**Instructions for the task:** Return every line of the material exactly.

**Data for the task:**
+ + + + + + +

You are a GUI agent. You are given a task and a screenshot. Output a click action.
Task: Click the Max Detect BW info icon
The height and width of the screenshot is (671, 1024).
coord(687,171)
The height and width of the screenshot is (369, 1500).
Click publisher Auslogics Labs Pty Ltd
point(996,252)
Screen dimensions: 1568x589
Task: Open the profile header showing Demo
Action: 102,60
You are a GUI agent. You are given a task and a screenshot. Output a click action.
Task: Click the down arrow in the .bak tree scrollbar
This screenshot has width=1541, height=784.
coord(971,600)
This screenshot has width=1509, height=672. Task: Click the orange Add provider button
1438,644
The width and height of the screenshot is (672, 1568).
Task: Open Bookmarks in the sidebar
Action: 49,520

+ + + + + + +

**Reply to the task:**
You are a GUI agent. You are given a task and a screenshot. Output a click action.
Task: Click the Max Detect BW info icon
The height and width of the screenshot is (671, 1024).
coord(687,171)
The height and width of the screenshot is (369, 1500).
Click publisher Auslogics Labs Pty Ltd
point(996,252)
Screen dimensions: 1568x589
Task: Open the profile header showing Demo
Action: 102,60
You are a GUI agent. You are given a task and a screenshot. Output a click action.
Task: Click the down arrow in the .bak tree scrollbar
This screenshot has width=1541, height=784.
coord(971,600)
This screenshot has width=1509, height=672. Task: Click the orange Add provider button
1438,644
The width and height of the screenshot is (672, 1568).
Task: Open Bookmarks in the sidebar
Action: 49,520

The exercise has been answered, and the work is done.